Ruth Fox: Welcome to Parliament Matters, the podcast about the institution at the heart of our democracy, Parliament itself. I'm Ruth Fox.

Mark D'Arcy: And I'm Mark D'Arcy. And coming up in this week's edition.

Ruth Fox: Should you have to apply for an obscure medieval sounding office in order to leave the House of Commons?

Mark D'Arcy: Checking Sir Keir Starmer's legislative scorecard just weeks before the expected end of the parliamentary session.

Ruth Fox: And stand by your beds. MPs prepare to renew their permission for Britain to have an Army and Navy and a Royal Air Force.

Mark D'Arcy: But Ruth, let's start with another week of Westminster churn around the issue of by-elections and [00:01:00] defections. This week we saw the calling of the Manchester Gorton by-election, illustrating for a start the power of the Whips of the party for which the MP who's leaving sat to set the date of a by-election.

—————

**WRITTEN TASK**
Copy the part of the podcast transcript that opens with the words "Mark D'Arcy: Checking" and closes with "Royal Air Force.", swapping "scorecard" for "report card". Rely on nothing but the podcast transcript.

**STORED DATA**

—————

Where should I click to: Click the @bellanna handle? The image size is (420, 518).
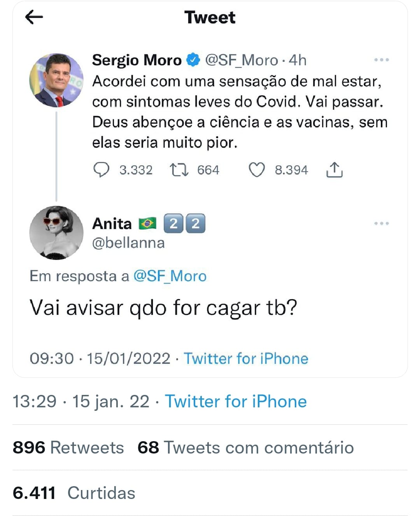point(128,243)
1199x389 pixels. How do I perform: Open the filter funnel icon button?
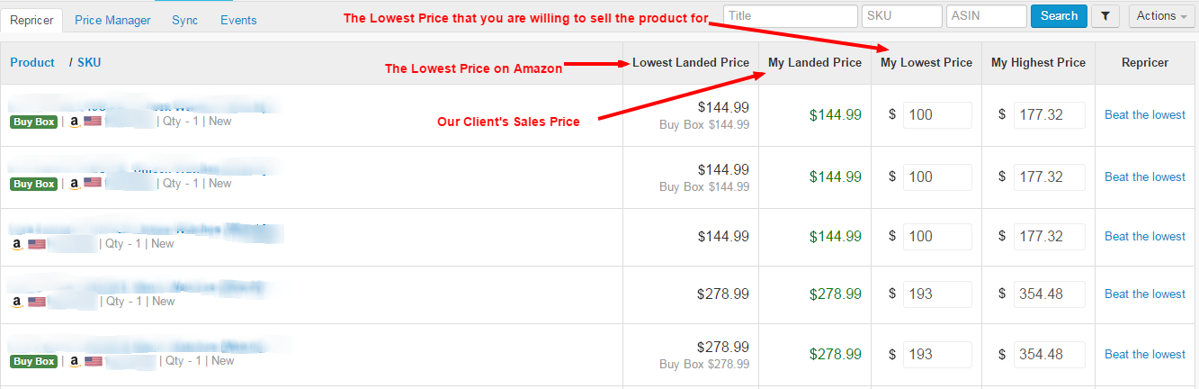click(1105, 16)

—————

**RESPONSE TO THE EXERCISE**
Mark D'Arcy: Checking Sir Keir Starmer's legislative report card just weeks before the expected end of the parliamentary session.

Ruth Fox: And stand by your beds. MPs prepare to renew their permission for Britain to have an Army and Navy and a Royal Air Force.